#### STATED PROBLEM A
Rewrite the listing lines starting at the one containing "You are a computer-use" and ending at the one containing "point(634,197)", with "search input field" replaced by "search box" and everything else unchanged. Leave the pictures out of your answer.

#### TEXT BLOCK

※ ※ ※

Reponses to Kevin Myers Incitement to hatred or provocation to debate?

What a week. What a fortnight. For one-parent families. For the Old Lady of d'Olier Street. For the media in general.

Edward Walsh started it all with his comments on 27 January about "state-incentivised" lone parenthood.

In spite of debates with the One Parent Exchange Network (OPEN), on local and national radio and ample coverage of the real picture of lone parent poverty in the print media, Walsh continued his crusade on the Pat Kenny Show and on local radio around the country. He focussed his attention on unmarried lone parents, young ones getting income, housing and other supports from the taxpayer to the tune of €23,000 per annum. OPEN responded with the facts: births to teenagers have remained at around the 3,000 per year mark for 30 years; 2.3 per cent of lone parents in receipt of social welfare are aged under 20 years; most lone mothers have been married; one-parent families are three and half times more likely to live in poverty than anyone else in Ireland and so on. Walsh was not for moving.

※ ※ ※

#### THE INPUT

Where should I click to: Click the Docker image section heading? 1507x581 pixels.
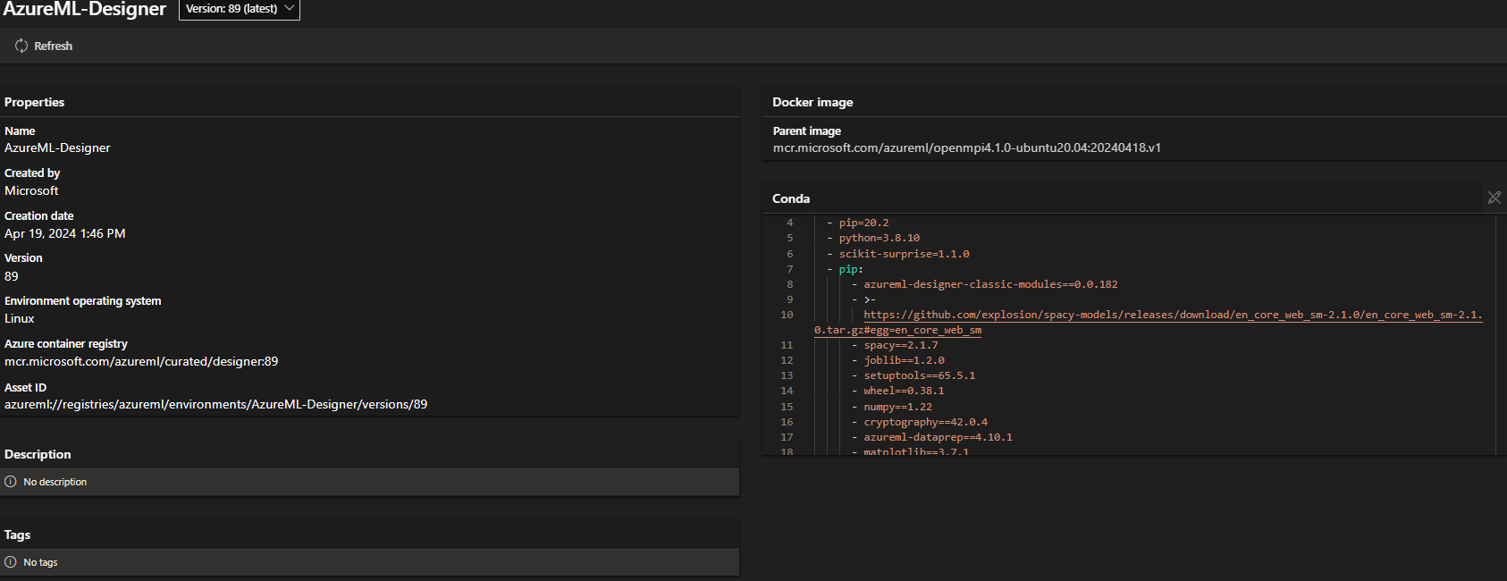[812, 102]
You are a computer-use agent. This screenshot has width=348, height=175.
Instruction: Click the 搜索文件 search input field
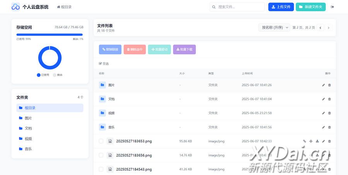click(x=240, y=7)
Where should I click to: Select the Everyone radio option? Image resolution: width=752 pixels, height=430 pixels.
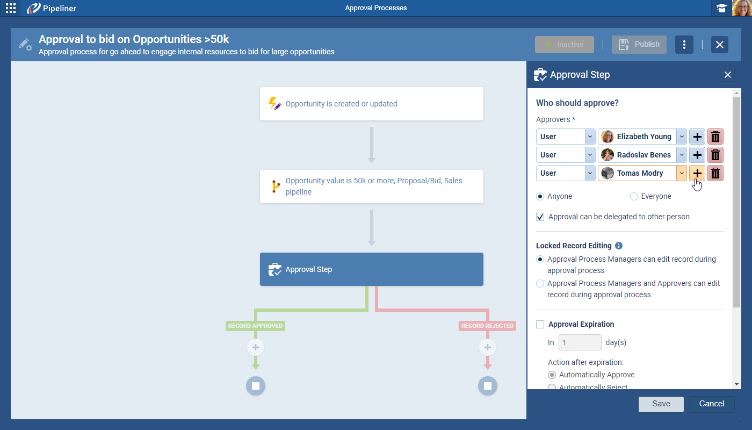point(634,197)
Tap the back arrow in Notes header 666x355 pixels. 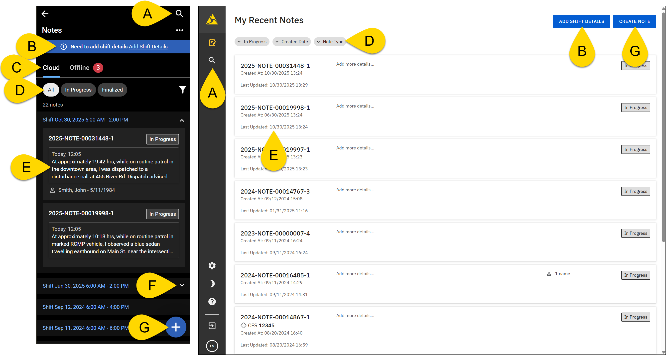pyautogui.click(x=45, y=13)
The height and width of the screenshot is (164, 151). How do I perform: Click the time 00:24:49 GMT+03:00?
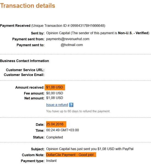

※ ※ ※

#### STATED PROBLEM B
Answer these questions from the text about lone-parent families:
(i) On what date did Edward Walsh make his comments about "state-incentivised" lone parenthood?
(ii) What percentage of lone parents receiving social welfare are aged under 20 years?
(iii) Around what yearly figure have births to teenagers stayed for 30 years?

#### RESULT A
You are a computer-use agent. This screenshot has width=348, height=175.
Instruction: Click the 搜索文件 search box
click(x=240, y=7)
Where should I click to: Select the Everyone radio option? Image resolution: width=752 pixels, height=430 pixels.
point(634,197)

#### RESULT B
(i) 27 January
(ii) 2.3 per cent
(iii) Around 3,000 per year